Personal data security for public benefits processing
SOCIAL SECURITY ADMINISTRATION (SSA): Multi-factor authentication to protect retirement and disability beneficiaries
SSA pays benefits to over 70 million people, including retirement and disability beneficiaries and their families. Daily, SSA’s frontline employees serve hundreds of thousands of Americans, using internal services for virtual, phone, and in-office support. To improve its cybersecurity posture and reduce risks from compromised credentials, SSA needed to accelerate its phishing-resistant multi-factor authentication (MFA).
With TMF support, SSA:
- Transitioned noncompliant systems to the agency’s multi-factor authentication (MFA) solution, a single sign-on (SSO) platform that leverages agency credentials in accordance with the Homeland Security Presidential Directive 12 (HSPD-12).
- Addressed applications that use legacy authentication protocols, eliminating long-standing technical debt to maintain these services.
- Established continuous monitoring and governance to ensure services remain compliant with federal security mandates.

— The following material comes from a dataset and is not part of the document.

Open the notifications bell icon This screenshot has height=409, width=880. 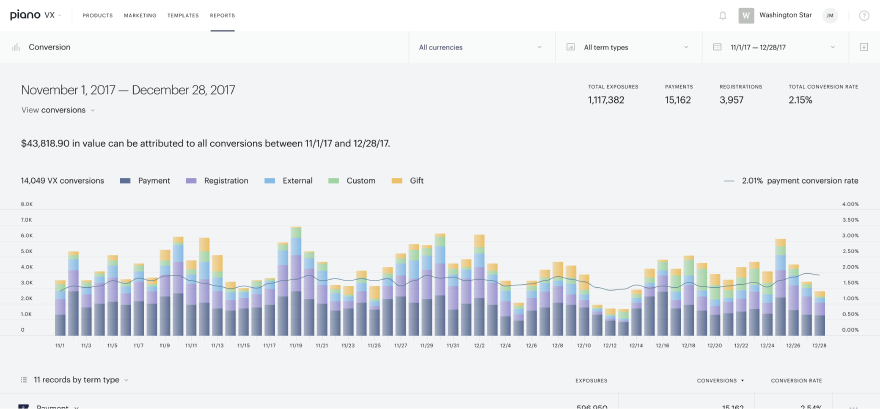722,16
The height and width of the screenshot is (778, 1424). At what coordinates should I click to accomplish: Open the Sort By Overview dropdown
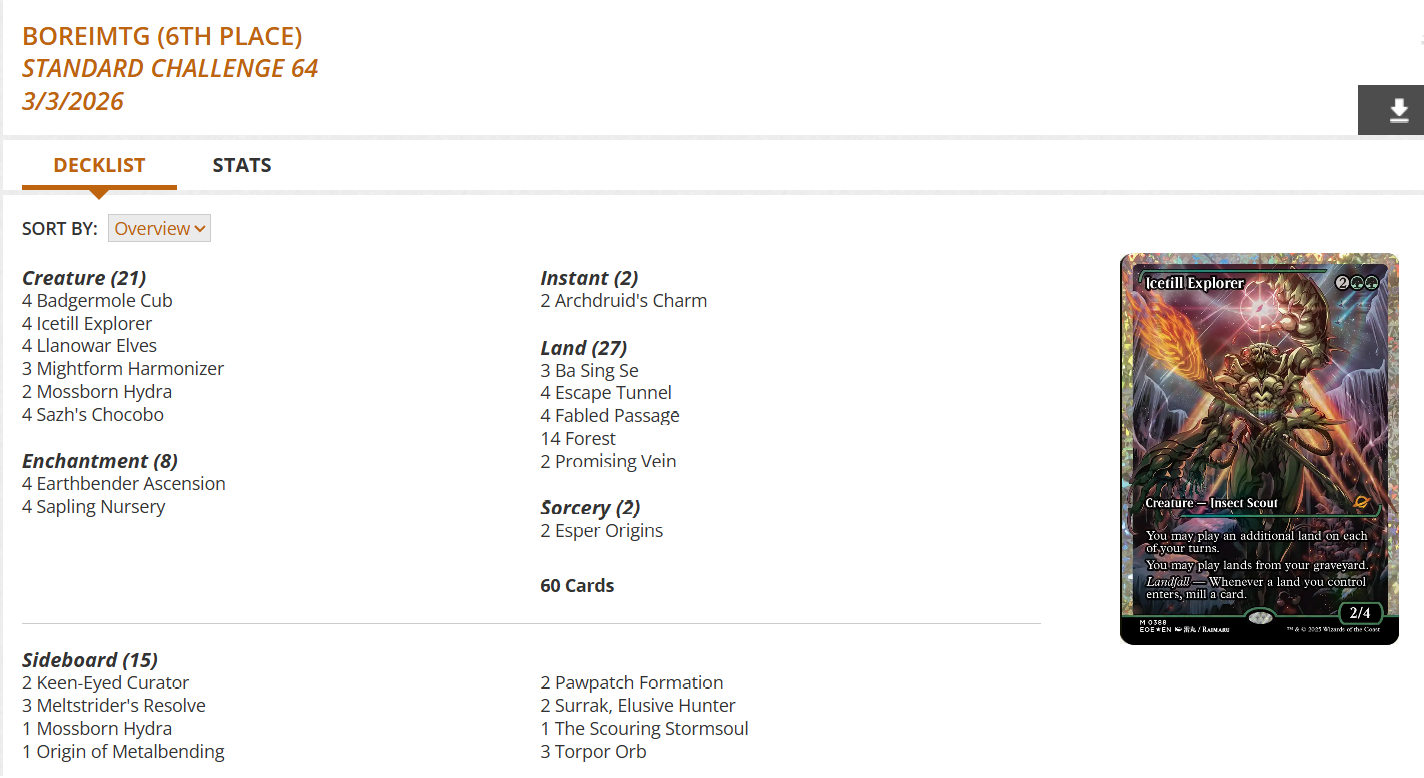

Impact reported by SSA includes ongoing protection of sensitive public information, operational efficiency via standardized patterns, cost savings by retiring an old protocol, and cost avoidance from fewer security breaches.
- Investment start: 02/2023
- Project status: Inactive
- Transfer status: 100%
- Repayment status: 100%
- Schedule delay: No
- Cost overruns: No
- ARP funding: Yes
- Commercial product: Yes
- Total TMF investment amount: $21,599,067
- TMF spend to date (obligated): $21,599,067